Copy out every line of the data that has the word "mode" somewhere in it.

═══ Supplied records

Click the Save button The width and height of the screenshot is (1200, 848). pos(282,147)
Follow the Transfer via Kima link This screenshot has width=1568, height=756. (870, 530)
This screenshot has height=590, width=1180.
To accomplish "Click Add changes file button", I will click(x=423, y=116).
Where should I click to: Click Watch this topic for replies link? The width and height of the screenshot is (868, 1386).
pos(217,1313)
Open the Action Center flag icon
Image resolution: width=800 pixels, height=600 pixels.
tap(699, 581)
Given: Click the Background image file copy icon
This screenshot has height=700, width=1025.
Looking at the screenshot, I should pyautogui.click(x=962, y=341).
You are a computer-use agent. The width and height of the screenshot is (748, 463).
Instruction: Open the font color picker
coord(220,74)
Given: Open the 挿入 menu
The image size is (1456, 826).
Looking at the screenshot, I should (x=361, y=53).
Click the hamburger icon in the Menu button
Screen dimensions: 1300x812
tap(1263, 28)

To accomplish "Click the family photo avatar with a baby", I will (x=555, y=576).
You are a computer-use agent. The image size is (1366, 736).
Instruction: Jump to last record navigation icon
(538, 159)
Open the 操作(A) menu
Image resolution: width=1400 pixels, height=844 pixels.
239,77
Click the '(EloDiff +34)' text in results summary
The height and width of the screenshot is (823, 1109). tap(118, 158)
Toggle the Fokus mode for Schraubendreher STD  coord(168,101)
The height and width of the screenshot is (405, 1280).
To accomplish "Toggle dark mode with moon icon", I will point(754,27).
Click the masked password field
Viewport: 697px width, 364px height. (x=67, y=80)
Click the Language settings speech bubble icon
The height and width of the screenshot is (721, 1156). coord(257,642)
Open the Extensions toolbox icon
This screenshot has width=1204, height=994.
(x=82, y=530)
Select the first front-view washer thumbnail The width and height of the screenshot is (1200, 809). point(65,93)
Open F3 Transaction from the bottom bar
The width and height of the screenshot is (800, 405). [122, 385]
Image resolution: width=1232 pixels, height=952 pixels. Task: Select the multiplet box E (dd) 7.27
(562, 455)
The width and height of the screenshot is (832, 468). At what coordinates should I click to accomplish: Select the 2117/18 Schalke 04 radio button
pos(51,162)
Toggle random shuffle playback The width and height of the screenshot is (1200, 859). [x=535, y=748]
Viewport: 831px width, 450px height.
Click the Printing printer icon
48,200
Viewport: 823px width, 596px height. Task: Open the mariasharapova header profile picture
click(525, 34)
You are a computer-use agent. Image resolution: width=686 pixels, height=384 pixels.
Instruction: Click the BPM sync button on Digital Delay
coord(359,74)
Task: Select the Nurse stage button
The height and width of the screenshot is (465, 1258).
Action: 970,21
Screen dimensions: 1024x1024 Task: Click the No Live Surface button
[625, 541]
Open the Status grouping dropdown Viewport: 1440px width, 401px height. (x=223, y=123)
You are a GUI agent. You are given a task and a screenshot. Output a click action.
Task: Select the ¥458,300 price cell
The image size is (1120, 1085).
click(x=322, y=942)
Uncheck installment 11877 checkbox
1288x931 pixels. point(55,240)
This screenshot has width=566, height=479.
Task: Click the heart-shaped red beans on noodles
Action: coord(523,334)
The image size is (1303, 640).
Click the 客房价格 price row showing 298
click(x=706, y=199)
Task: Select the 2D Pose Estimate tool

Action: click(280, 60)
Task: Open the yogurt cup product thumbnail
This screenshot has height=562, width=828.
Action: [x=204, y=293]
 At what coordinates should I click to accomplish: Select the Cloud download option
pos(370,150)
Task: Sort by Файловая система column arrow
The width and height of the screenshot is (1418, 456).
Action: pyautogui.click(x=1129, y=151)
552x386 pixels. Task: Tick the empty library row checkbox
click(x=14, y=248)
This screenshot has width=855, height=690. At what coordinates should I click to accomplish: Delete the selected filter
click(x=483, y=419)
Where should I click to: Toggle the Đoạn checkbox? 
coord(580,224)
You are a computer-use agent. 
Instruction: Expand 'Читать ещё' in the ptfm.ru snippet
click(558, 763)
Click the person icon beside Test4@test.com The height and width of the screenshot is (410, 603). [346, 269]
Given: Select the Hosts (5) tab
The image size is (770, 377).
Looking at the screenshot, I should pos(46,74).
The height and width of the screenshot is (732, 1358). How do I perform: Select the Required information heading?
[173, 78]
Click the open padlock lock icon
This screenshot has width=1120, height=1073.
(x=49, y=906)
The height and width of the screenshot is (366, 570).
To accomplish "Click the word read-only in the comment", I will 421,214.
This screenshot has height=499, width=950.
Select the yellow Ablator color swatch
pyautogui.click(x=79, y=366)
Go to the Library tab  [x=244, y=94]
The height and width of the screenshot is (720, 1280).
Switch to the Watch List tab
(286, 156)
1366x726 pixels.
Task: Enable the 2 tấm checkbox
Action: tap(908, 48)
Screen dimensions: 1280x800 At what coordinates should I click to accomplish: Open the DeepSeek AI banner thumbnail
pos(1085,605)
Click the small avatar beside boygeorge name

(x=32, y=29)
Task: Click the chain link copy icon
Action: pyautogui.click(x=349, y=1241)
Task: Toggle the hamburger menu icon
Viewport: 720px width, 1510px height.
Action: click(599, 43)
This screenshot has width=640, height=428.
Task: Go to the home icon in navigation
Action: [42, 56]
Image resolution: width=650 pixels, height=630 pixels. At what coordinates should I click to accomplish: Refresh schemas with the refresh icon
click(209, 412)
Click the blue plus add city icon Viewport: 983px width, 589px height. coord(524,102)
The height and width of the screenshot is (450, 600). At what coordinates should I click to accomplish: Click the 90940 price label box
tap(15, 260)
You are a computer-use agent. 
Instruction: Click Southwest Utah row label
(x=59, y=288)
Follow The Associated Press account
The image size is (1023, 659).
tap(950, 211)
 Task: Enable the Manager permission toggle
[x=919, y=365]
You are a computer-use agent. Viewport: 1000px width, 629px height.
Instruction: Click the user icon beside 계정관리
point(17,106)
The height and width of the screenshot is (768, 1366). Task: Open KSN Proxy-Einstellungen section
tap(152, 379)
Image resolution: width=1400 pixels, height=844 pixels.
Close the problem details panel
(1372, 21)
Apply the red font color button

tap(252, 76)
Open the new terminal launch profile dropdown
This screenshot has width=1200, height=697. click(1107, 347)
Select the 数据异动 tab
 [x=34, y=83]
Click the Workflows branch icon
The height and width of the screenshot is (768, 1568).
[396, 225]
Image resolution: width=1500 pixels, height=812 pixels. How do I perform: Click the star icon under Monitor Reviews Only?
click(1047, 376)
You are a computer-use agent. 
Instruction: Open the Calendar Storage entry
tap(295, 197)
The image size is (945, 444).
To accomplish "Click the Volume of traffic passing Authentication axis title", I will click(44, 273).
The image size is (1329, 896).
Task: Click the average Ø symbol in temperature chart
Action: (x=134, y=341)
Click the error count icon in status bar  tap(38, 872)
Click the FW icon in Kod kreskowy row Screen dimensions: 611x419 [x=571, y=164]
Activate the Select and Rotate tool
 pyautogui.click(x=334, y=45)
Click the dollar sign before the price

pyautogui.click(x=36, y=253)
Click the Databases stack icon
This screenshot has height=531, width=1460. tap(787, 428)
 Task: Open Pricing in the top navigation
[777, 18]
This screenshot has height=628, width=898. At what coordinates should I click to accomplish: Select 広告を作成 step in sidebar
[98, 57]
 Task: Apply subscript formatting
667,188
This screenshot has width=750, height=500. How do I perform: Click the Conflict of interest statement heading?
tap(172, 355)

══════

◆ Exercise response
Toggle the Fokus mode for Schraubendreher STD  coord(168,101)
To accomplish "Toggle dark mode with moon icon", I will point(754,27).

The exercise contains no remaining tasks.